- [STATED GOAL]: Reproduce the data verbatim from its beginning through the line containing "Looking at the", including that line. Leave the pictures out.

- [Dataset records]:
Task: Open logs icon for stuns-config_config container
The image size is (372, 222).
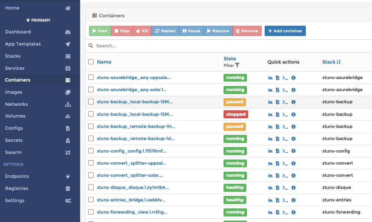Action: point(278,151)
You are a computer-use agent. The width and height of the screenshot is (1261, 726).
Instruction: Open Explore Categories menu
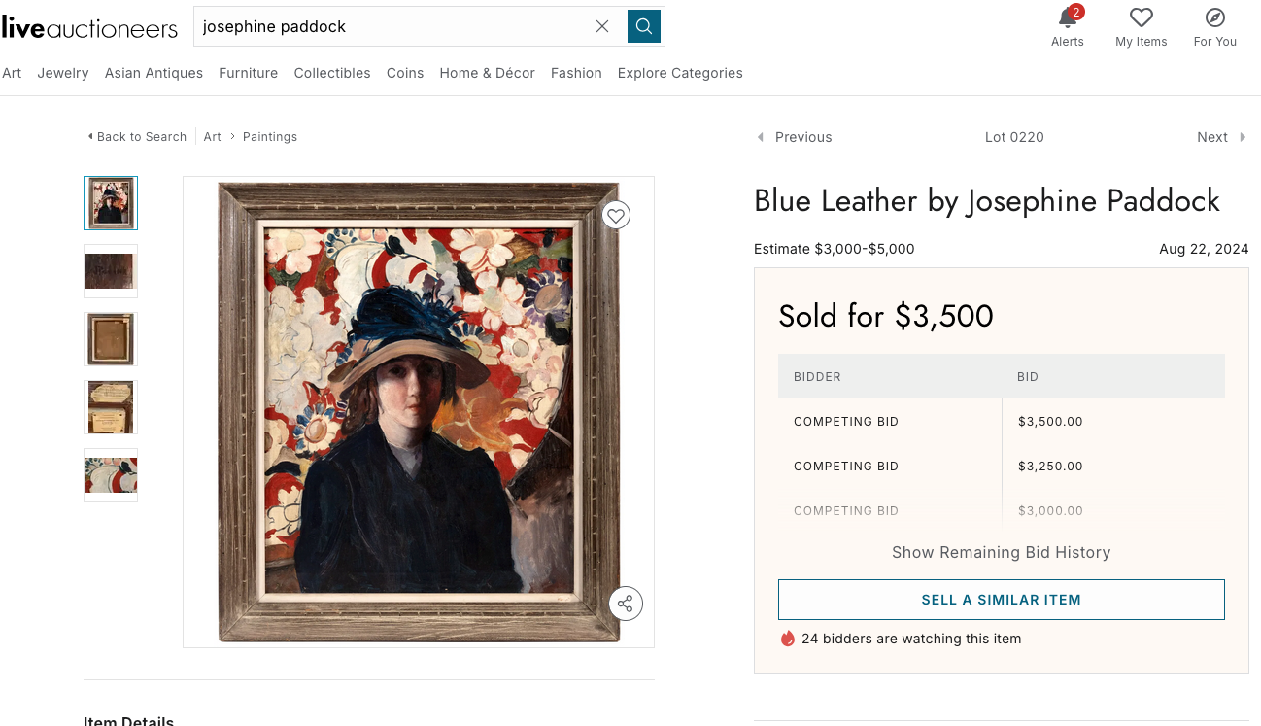click(x=680, y=73)
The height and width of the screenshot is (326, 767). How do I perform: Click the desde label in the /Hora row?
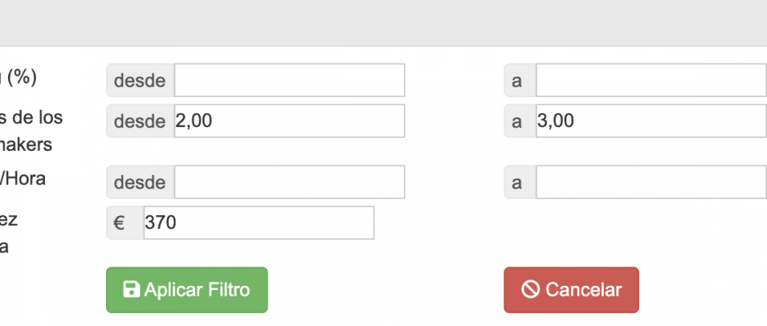(140, 182)
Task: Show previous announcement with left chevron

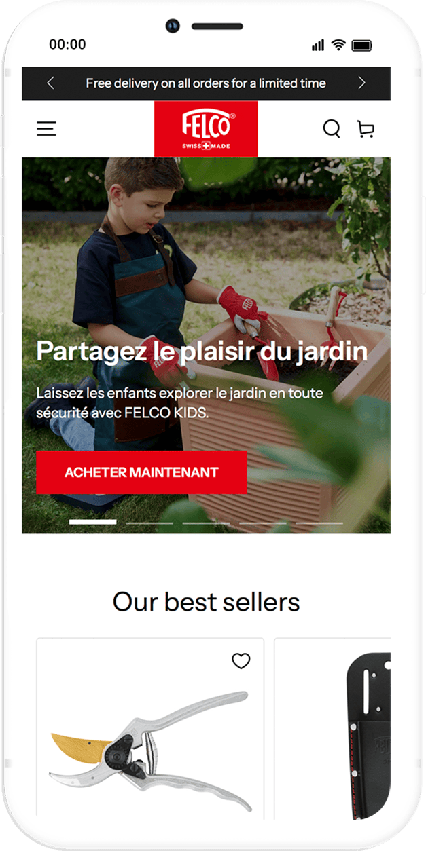Action: coord(50,83)
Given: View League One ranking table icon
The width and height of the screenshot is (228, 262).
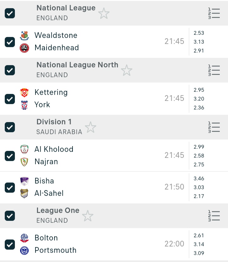Looking at the screenshot, I should [214, 216].

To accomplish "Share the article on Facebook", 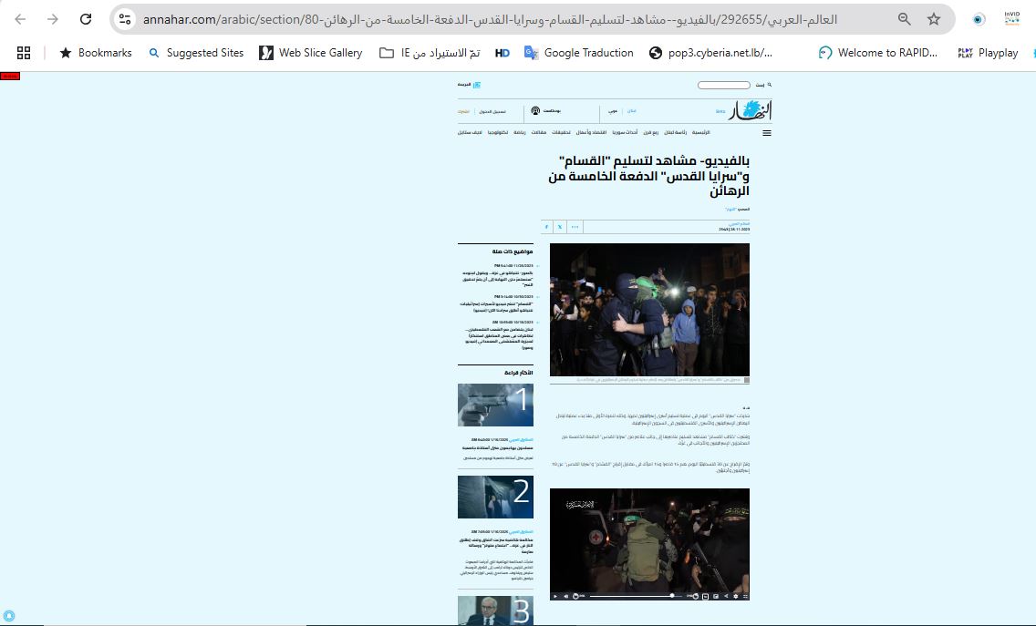I will [x=546, y=227].
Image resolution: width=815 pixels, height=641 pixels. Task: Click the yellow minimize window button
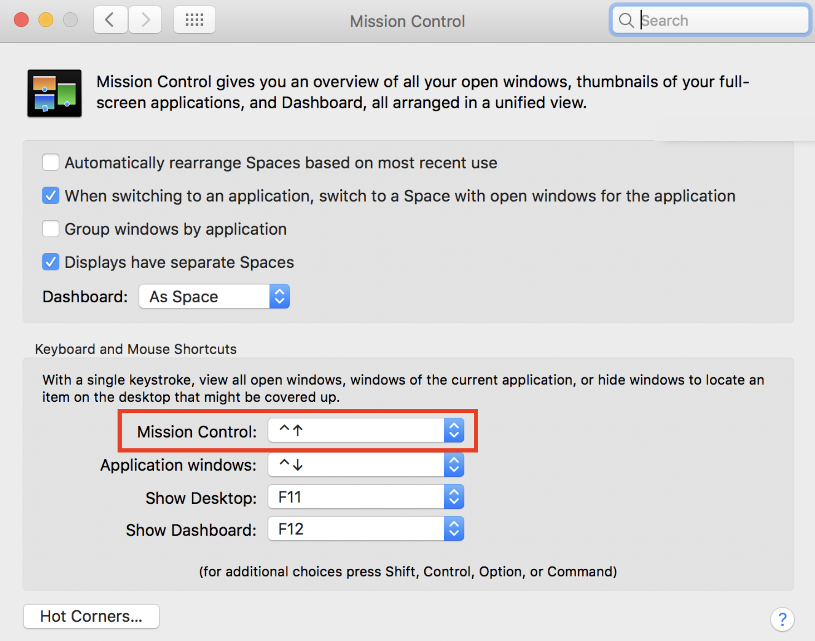[46, 20]
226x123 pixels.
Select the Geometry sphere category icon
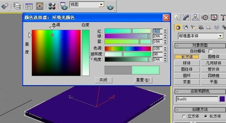point(178,28)
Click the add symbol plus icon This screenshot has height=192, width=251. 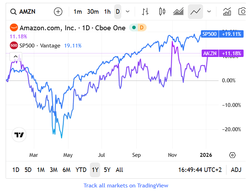[x=58, y=12]
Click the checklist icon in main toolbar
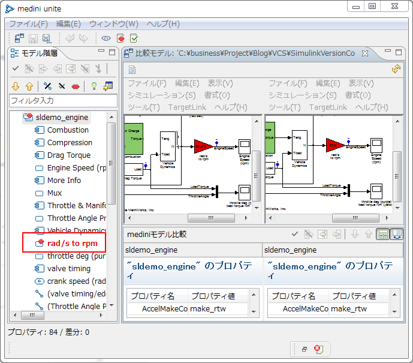Screen dimensions: 413x363 (134, 38)
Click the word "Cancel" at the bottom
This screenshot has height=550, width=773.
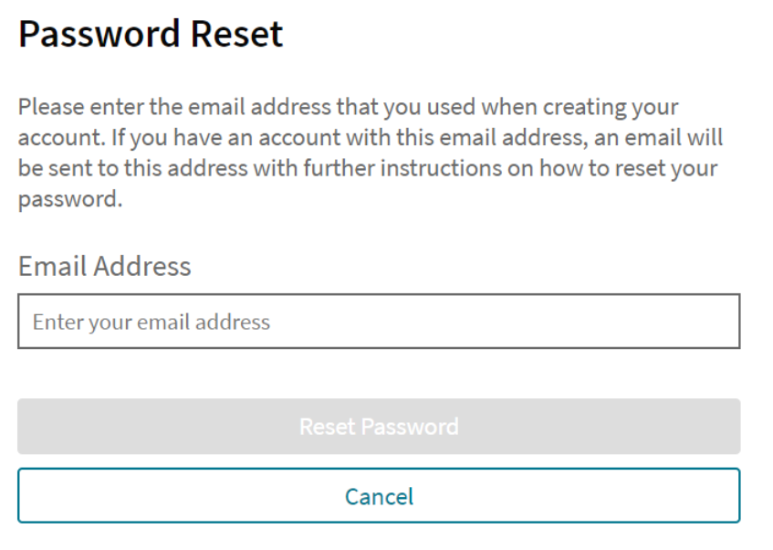point(379,496)
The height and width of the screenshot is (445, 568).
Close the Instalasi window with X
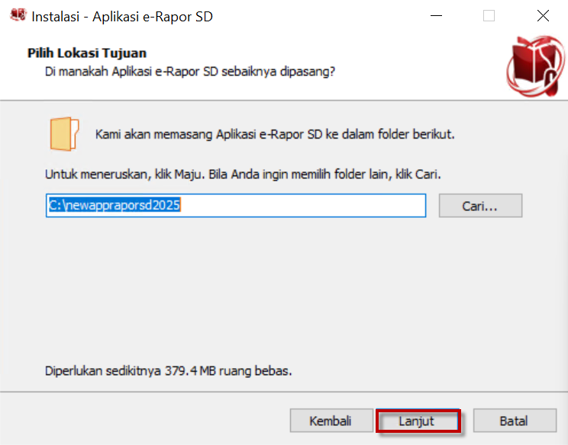pos(543,16)
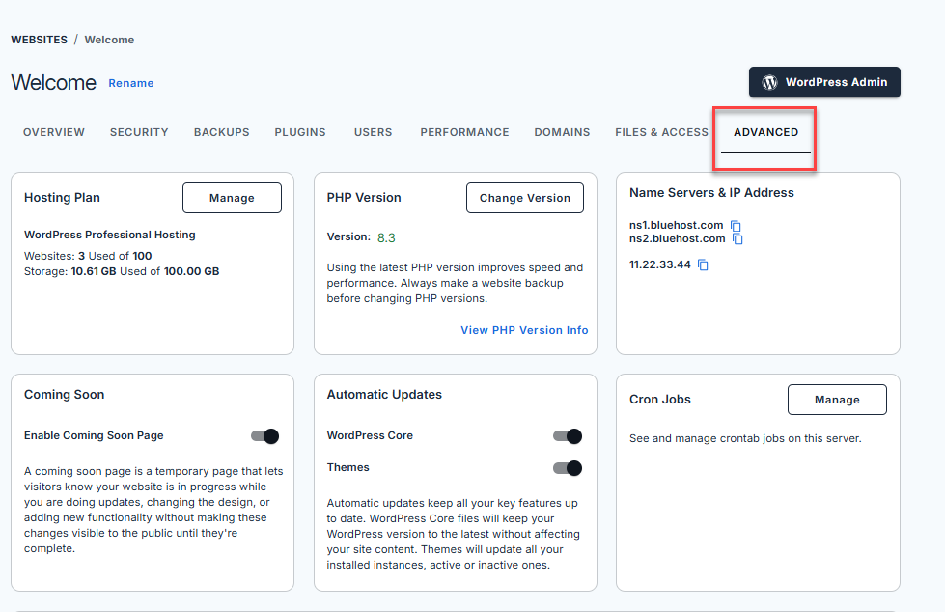Copy the IP address 11.22.33.44
The width and height of the screenshot is (945, 612).
[702, 264]
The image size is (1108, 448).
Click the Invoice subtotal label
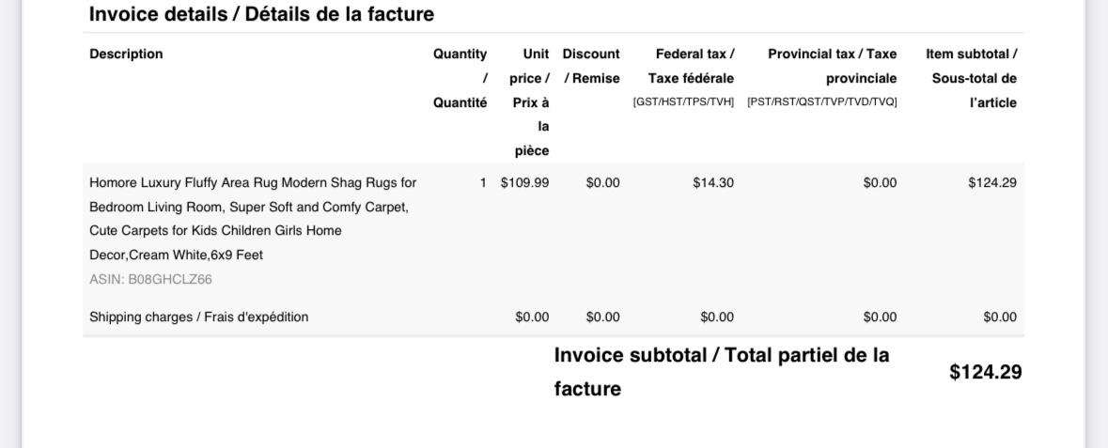tap(722, 372)
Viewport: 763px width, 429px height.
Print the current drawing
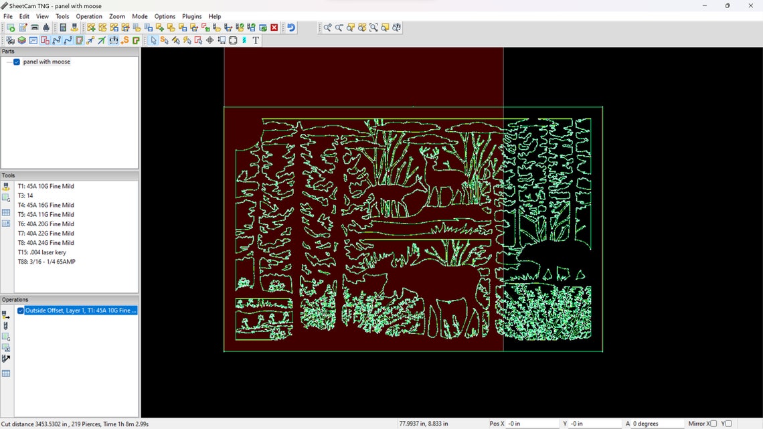tap(35, 27)
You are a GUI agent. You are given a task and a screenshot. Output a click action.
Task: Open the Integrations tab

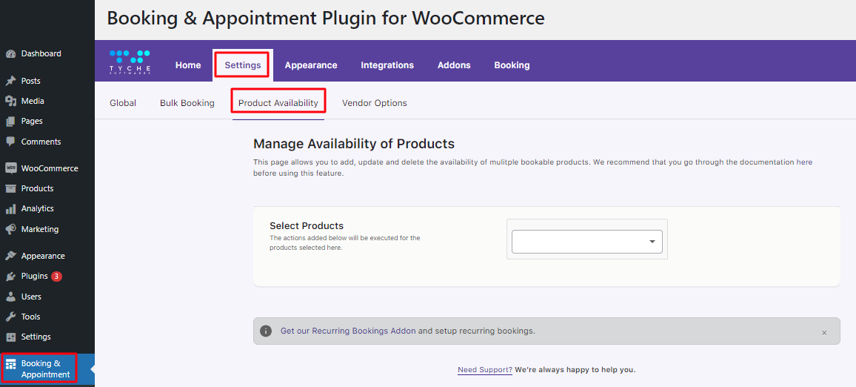point(387,65)
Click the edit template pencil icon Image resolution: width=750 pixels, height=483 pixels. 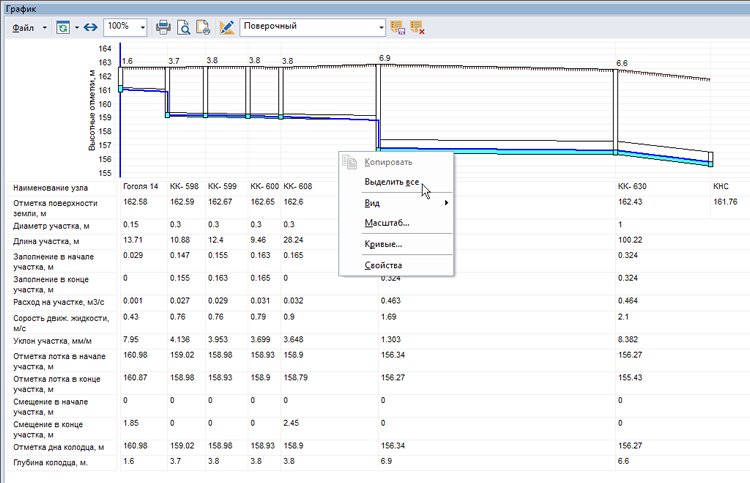pyautogui.click(x=226, y=27)
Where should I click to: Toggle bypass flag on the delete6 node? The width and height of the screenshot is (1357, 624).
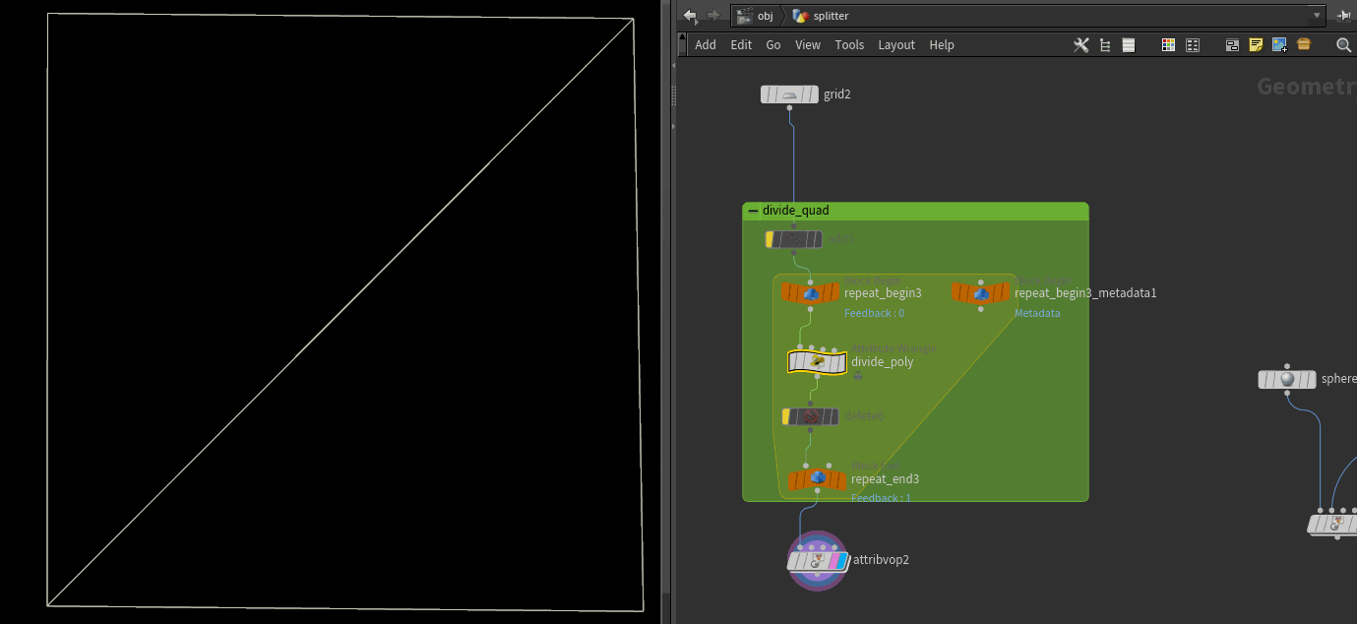click(x=786, y=416)
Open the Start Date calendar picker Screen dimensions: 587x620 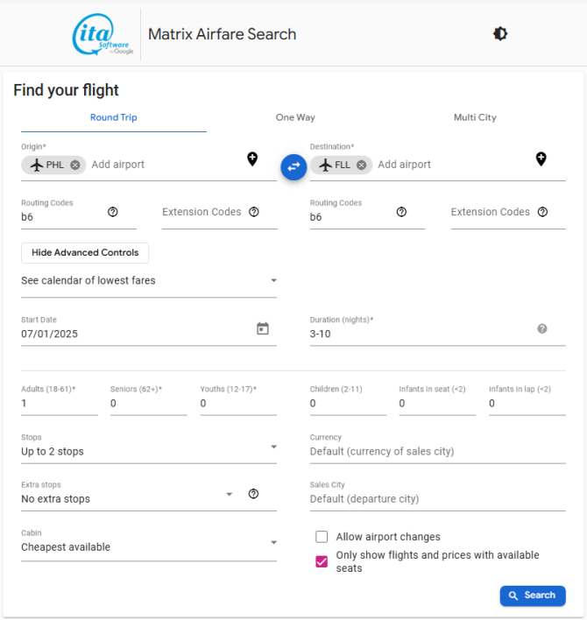click(263, 328)
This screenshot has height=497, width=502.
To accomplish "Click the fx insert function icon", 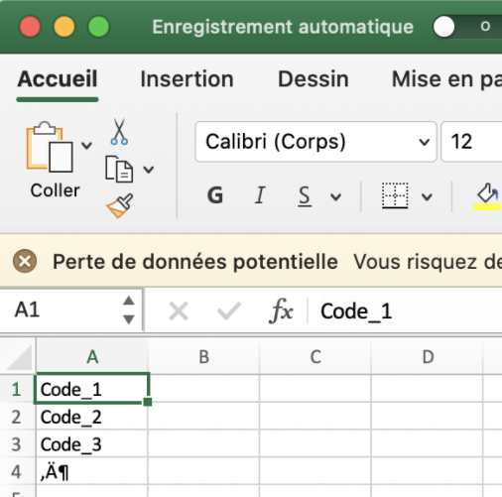I will point(281,311).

- [SOLUTION TO THIS TASK]:
Task: Open logs icon for stuns-config_config container
The image size is (372, 222).
Action: point(278,151)
You are a computer-use agent. The width and height of the screenshot is (1261, 726).
Instruction: Open Explore Categories menu
click(x=680, y=73)
The height and width of the screenshot is (326, 767). How do I perform: Click the desde label in the /Hora row?
(140, 182)
Task: Show previous announcement with left chevron

Action: coord(50,83)
Given: View League One ranking table icon
The width and height of the screenshot is (228, 262).
Looking at the screenshot, I should [214, 216].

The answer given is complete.